The anonymity of the blockchain depends on the specific blockchain and how it is being used. Some blockchains, such as Bitcoin, were designed to provide a high level of anonymity to users by default. Transactions on these blockchains are recorded on a public ledger, but the identities of the parties involved in the transaction are not directly disclosed. Instead, users are identified by their unique cryptographic keys (i.e., wallet addresses), which are long strings of numbers and letters that are used to sign and verify transactions.

Other blockchains, such as Ethereum, are not designed to provide anonymity by default, and transactions on these blockchains are publicly visible on the blockchain. However, it is possible to use Ethereum and other non-anonymous blockchains in a way that provides some degree of anonymity by using techniques such as mixing, which can help to obscure the identity of the parties involved in a transaction.
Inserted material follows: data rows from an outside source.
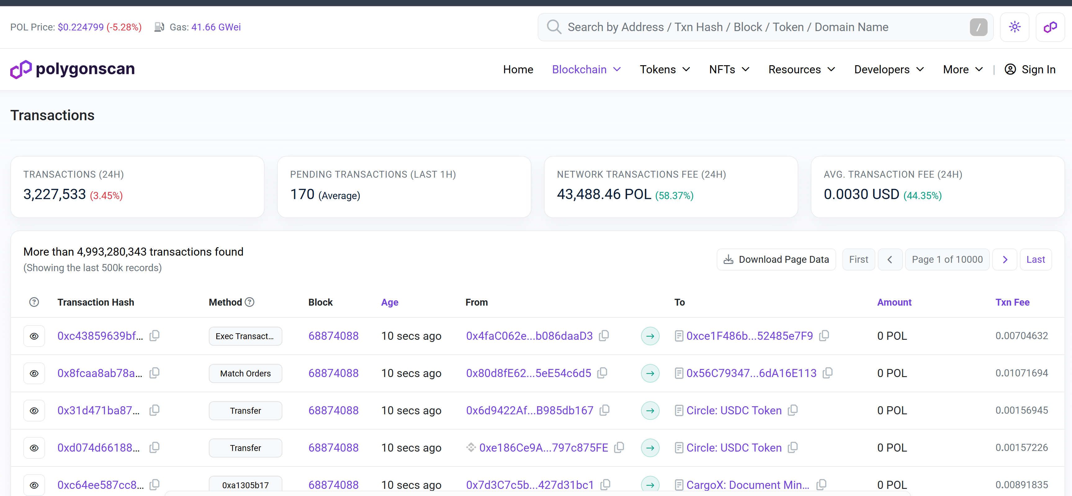Copy the To address 0xce1F486b...52485e7F9
This screenshot has height=496, width=1072.
pos(824,335)
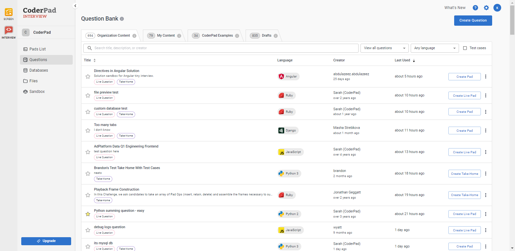Viewport: 515px width, 251px height.
Task: Click info icon beside Question Bank title
Action: 122,19
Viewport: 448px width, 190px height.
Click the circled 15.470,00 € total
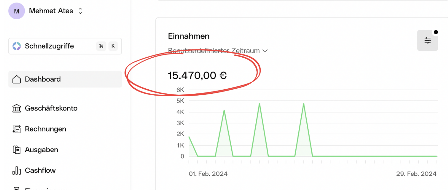[x=196, y=75]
It is also worth noting that blockchains are often used for applications other than cryptocurrency transactions, and the level of anonymity provided by a blockchain can vary depending on the specific use case. In some cases, a blockchain may be designed to be completely transparent and open, with all transactions and interactions visible to all users, while in other cases, the blockchain may be designed to provide a higher degree of privacy and anonymity.

What does it mean when crypto users say ‘pseudonymity’?

In the context of cryptocurrencies, pseudonymity refers to the use of a pseudonym, or a unique identifying code, to represent the identity of the parties involved in a transaction. This means that while the transaction itself is recorded on the blockchain and is publicly visible, the identities of the parties involved are not necessarily revealed. User’s unique identifying code is typically a list of numbers and letters that corresponds to a person’s digital wallet aka a wallet address. 

This can provide some level of privacy for users of cryptocurrencies, as it allows them to conduct transactions without revealing their real identities. However, if users are looking to trade their cryptocurrencies for fiat currency and ‘cash out’ through an exchange, then they will typically be required to provide identifying information like their name and address due to Know-Your-Customer laws that the exchange must adhere to in the United States.